--- Provided records ---

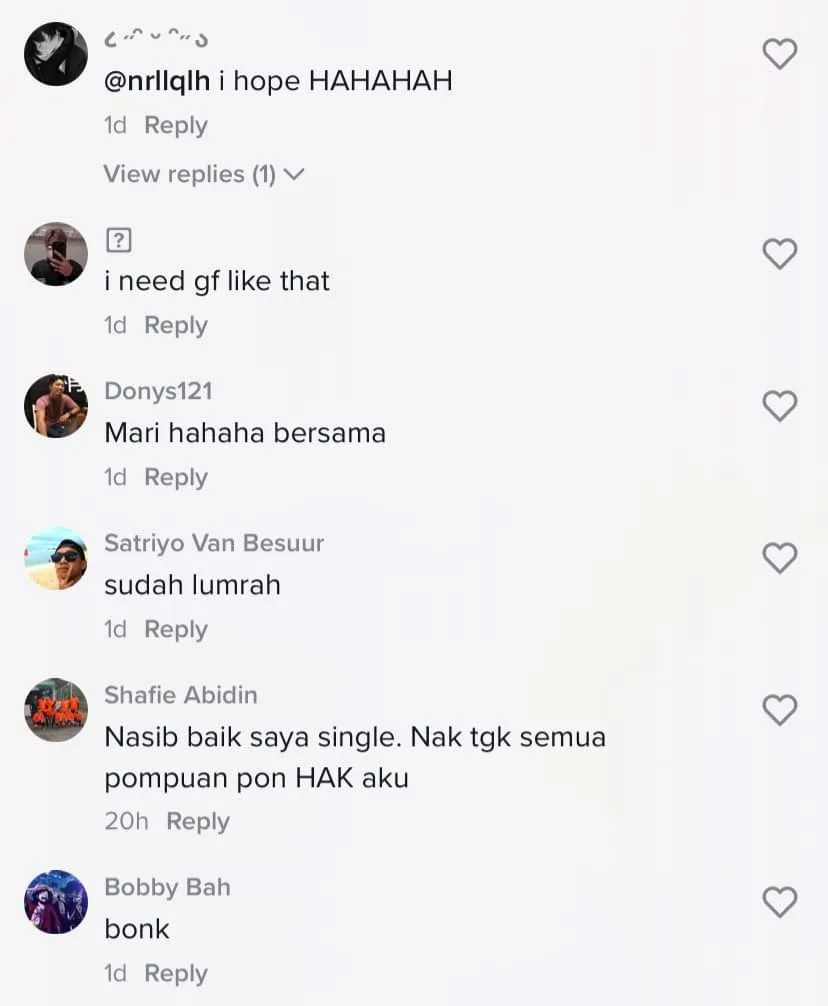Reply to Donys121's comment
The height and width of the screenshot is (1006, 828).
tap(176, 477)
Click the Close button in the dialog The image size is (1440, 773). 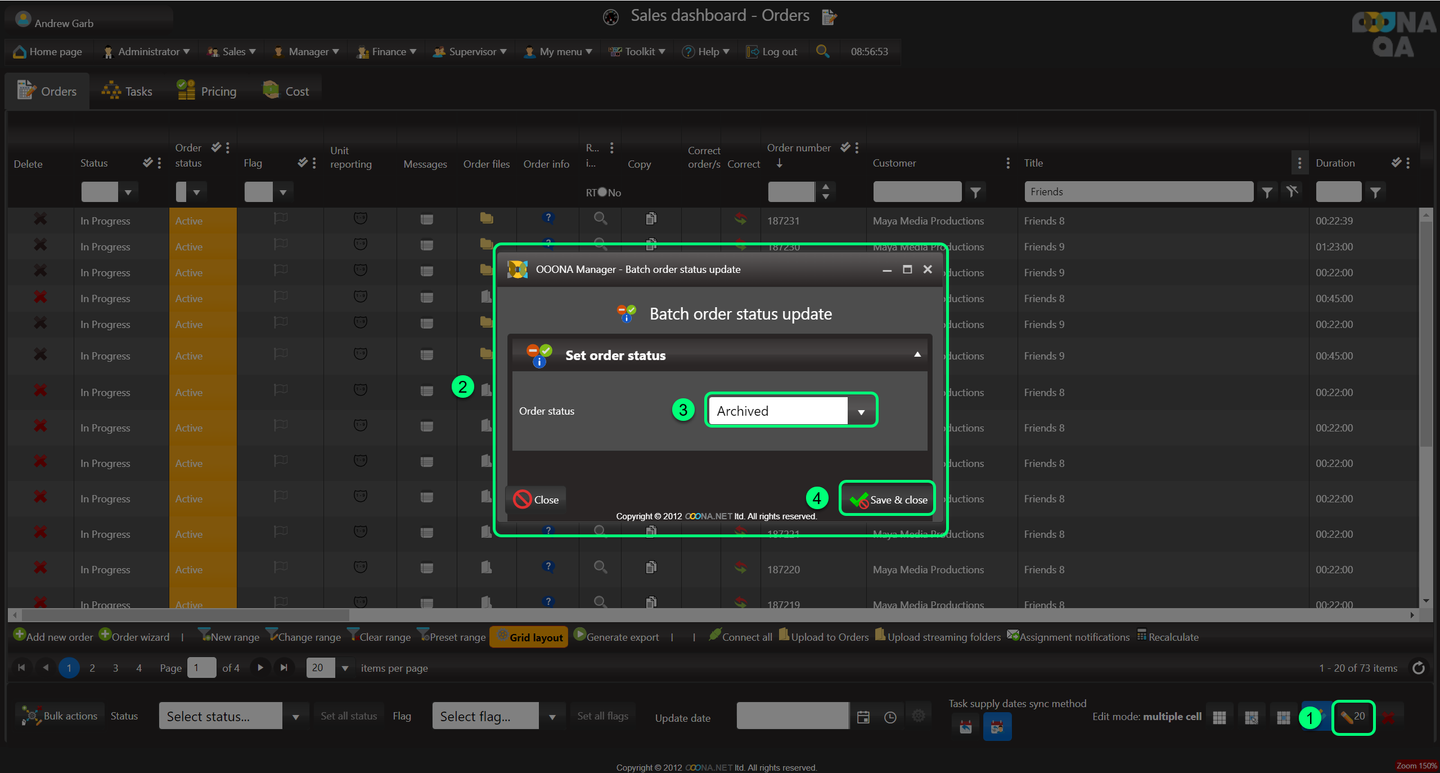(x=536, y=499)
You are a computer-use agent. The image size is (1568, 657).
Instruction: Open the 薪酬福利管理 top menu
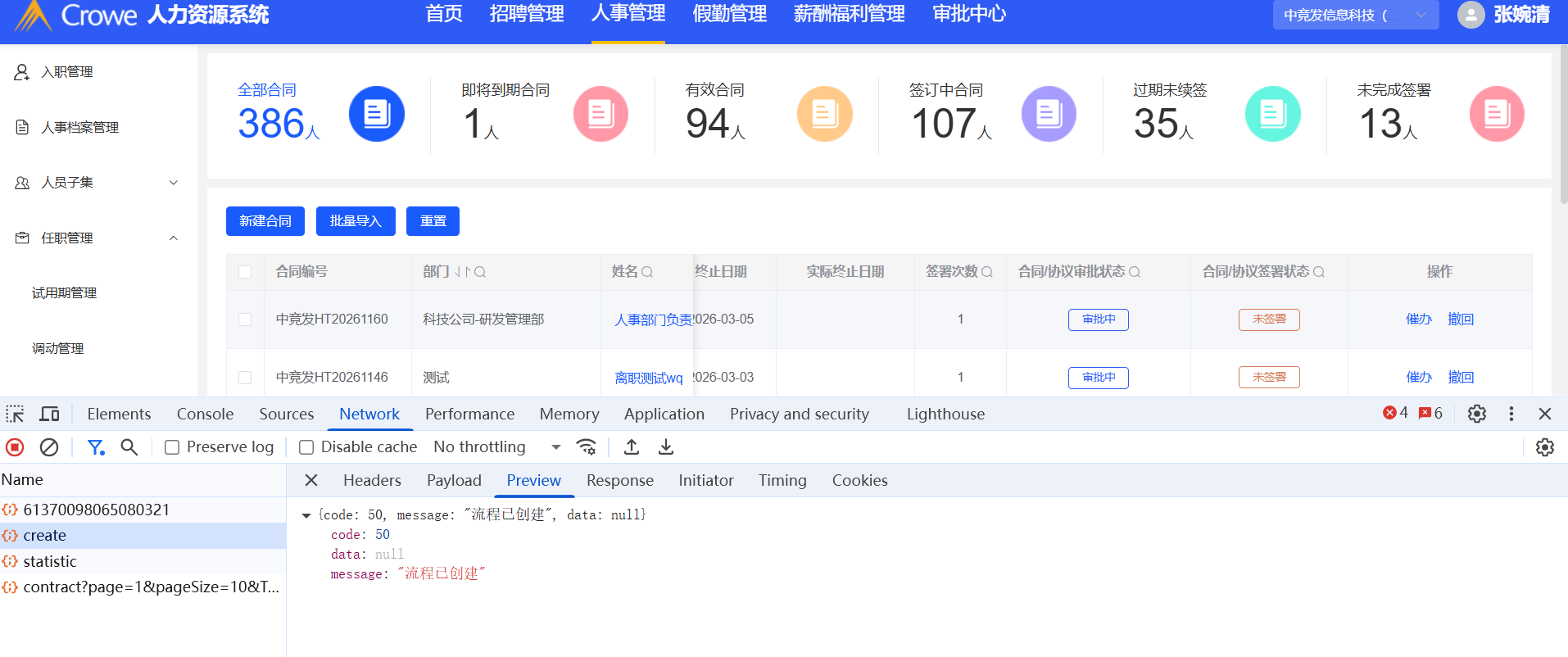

---
--- Provided records ---

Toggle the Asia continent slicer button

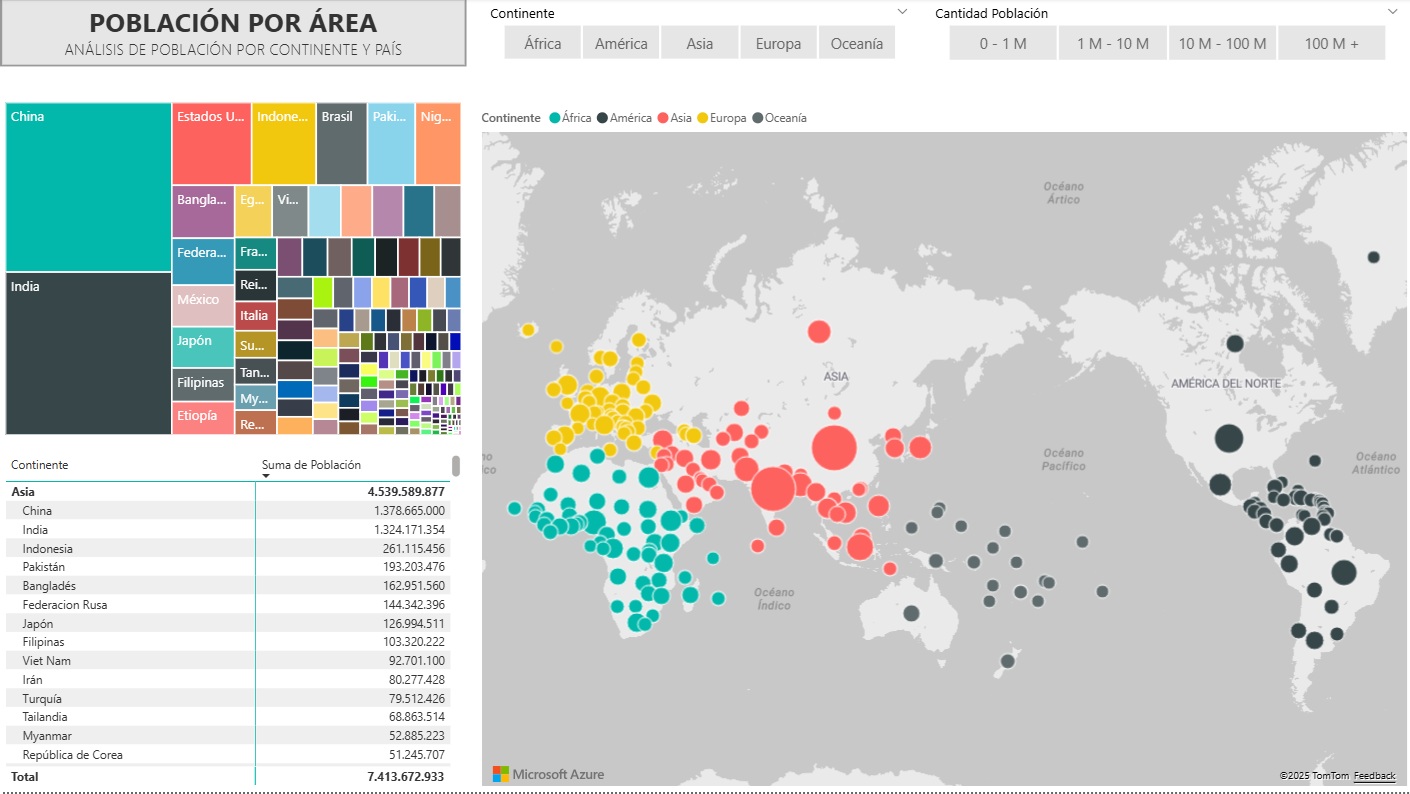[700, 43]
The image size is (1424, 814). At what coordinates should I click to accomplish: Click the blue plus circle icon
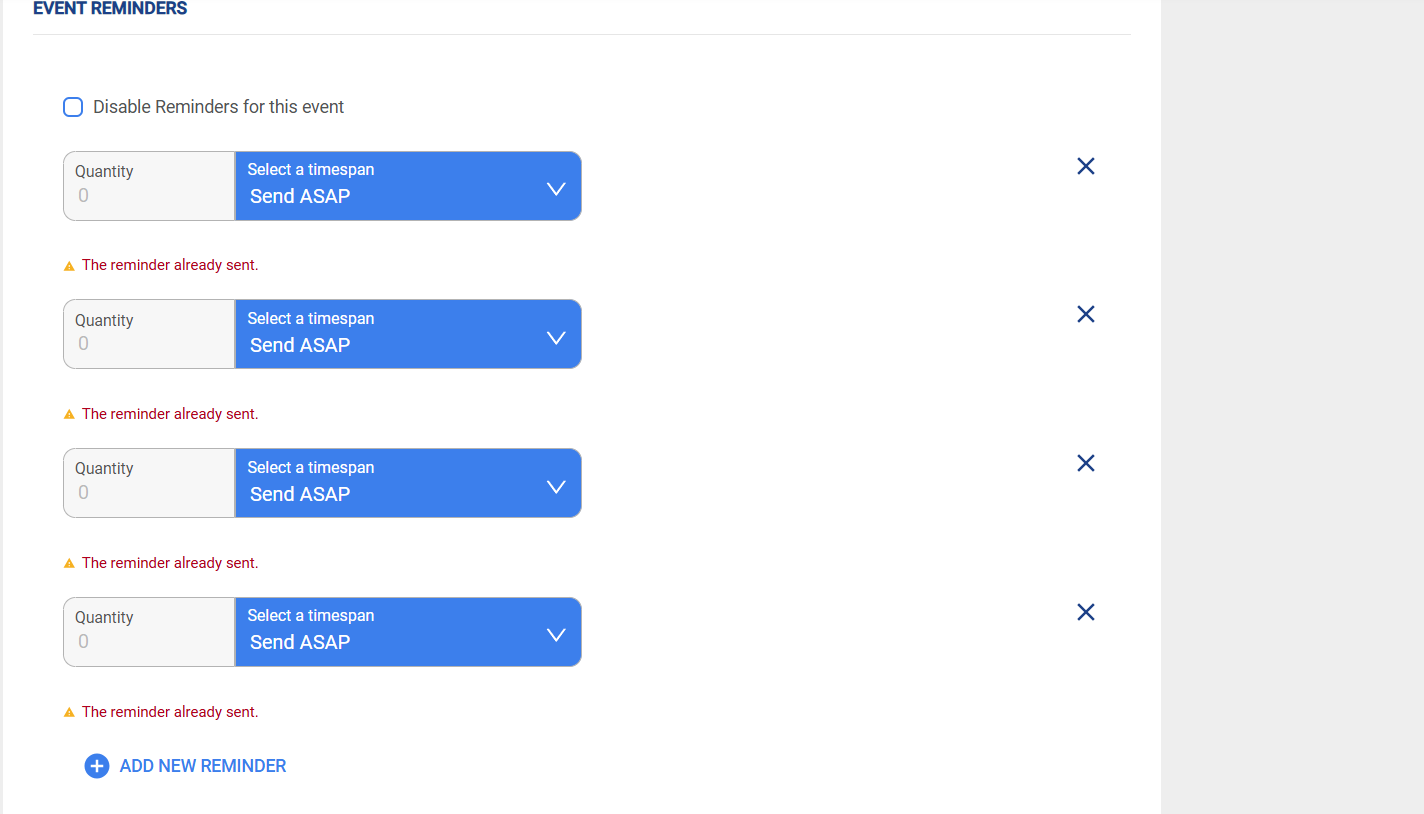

---

What lines above run from the one with "Toggle the Asia continent slicer button" to the one with "The image size is (1424, 814)."? Give them again exactly, ends included, and leave the pictures out.

## The answer
Toggle the Asia continent slicer button

[700, 43]
The image size is (1424, 814). At what coordinates should I click to accomplish: Click the blue plus circle icon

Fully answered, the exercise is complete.